What each family needs to bring:


-Lawn chairs/Blanket/Umbrella (as I mentioned, there will be no tent set up for shade, so you need to ensure that you bring what your family needs to stay comfortable!)
-Lunch/Drinks/Snacks – probably in a cooler
-Towel to dry your dog(s). I’m not sure how much water there is for them to play in, but I think they might find a way to get wet!
-Water bowl
-Rain coats/garbage bags in case it rains – this is rain or shine people!!
-Sunscreen/bugspray

Because there is such a large group coming – and some people are bringing their families, I thought it was probably best to just have everyone bring what THEY need for a day at the park. It would be too difficult to properly estimate how many people needed sandwiches, snacks, etc… 

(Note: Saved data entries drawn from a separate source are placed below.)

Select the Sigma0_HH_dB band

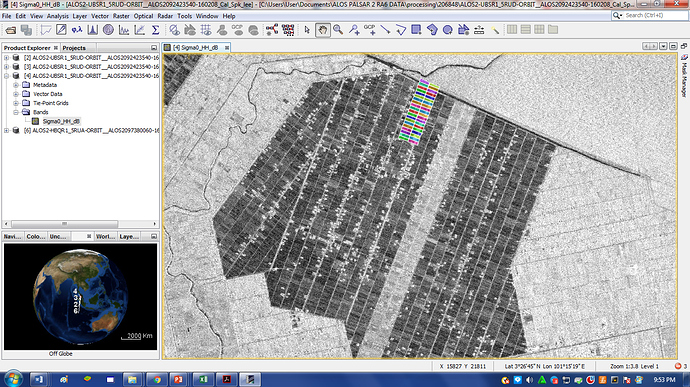click(61, 121)
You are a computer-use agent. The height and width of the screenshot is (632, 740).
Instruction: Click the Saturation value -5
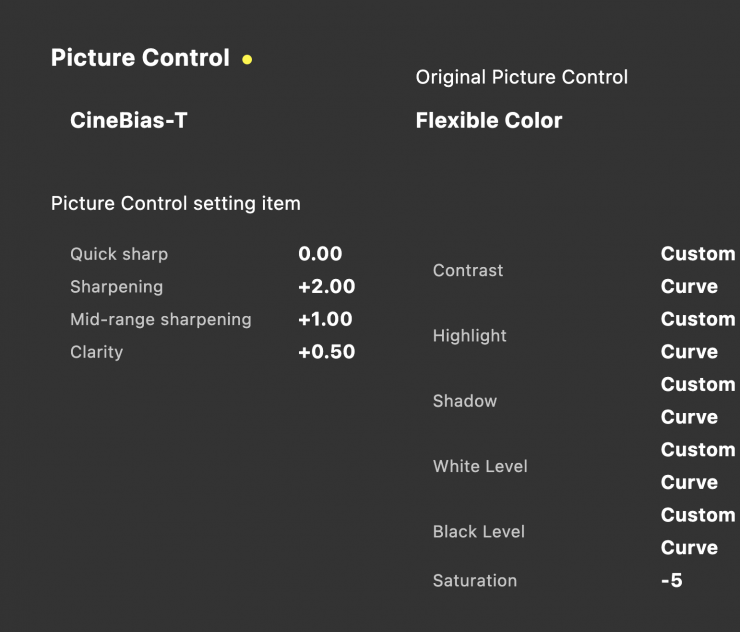671,581
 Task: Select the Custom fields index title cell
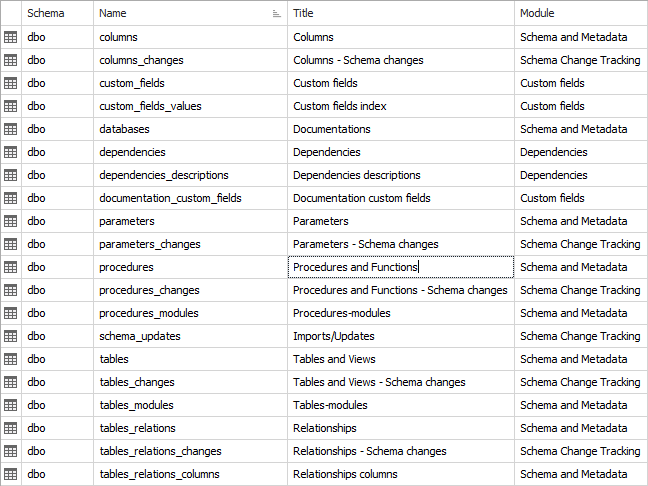pos(340,106)
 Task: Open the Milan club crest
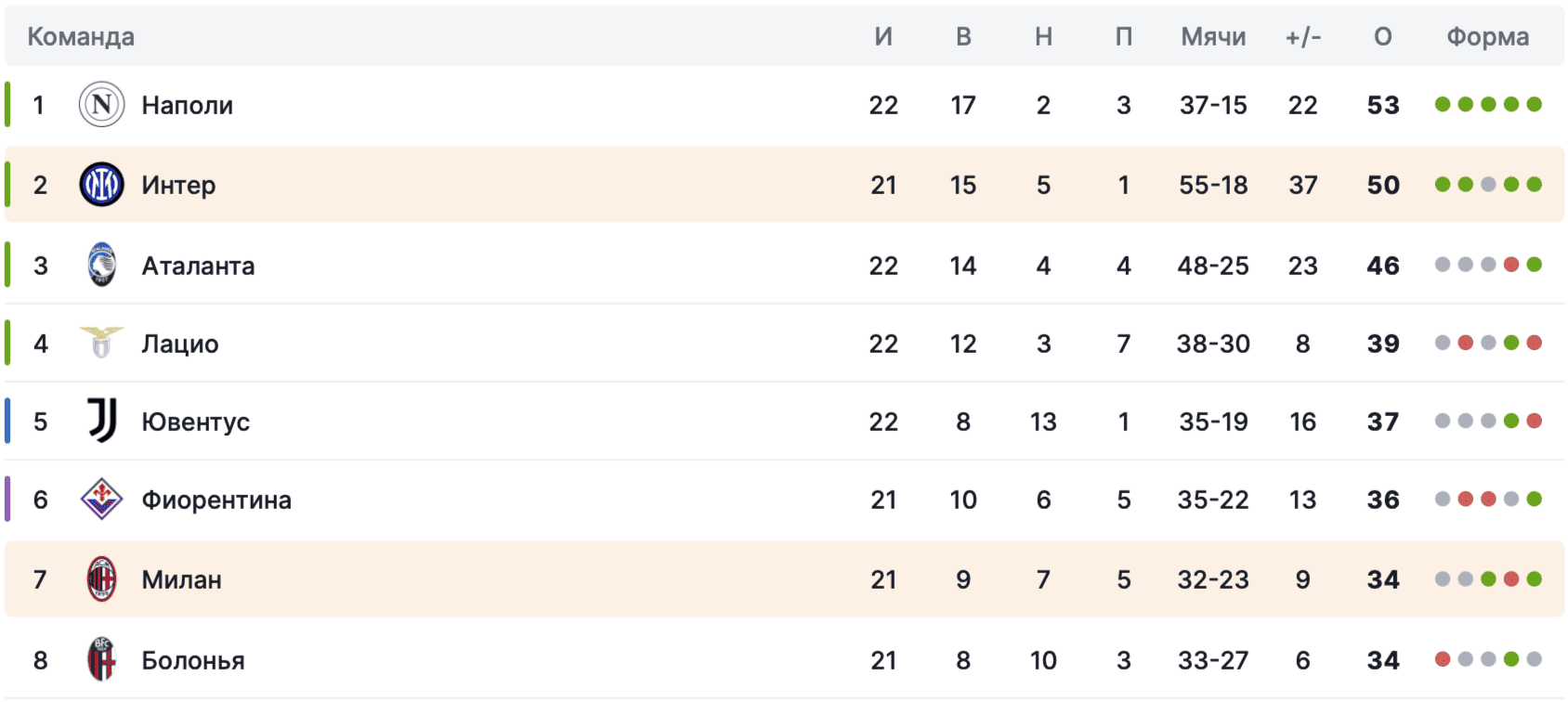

I am making bandanas for the dogs with their names on them, so they will be identifiable to other owners. I’m going to also bring name tags for us people, so we can put faces to names (and screen names, I suppose!)

Totally optional, but if someone wanted to make some home made treats for the dogs, OR for the people, feel free to do so!

Any details I missed – please PM me, and I will edit my lists…but I think that covers most everything. Looking forward to seeing you all on the 26th!!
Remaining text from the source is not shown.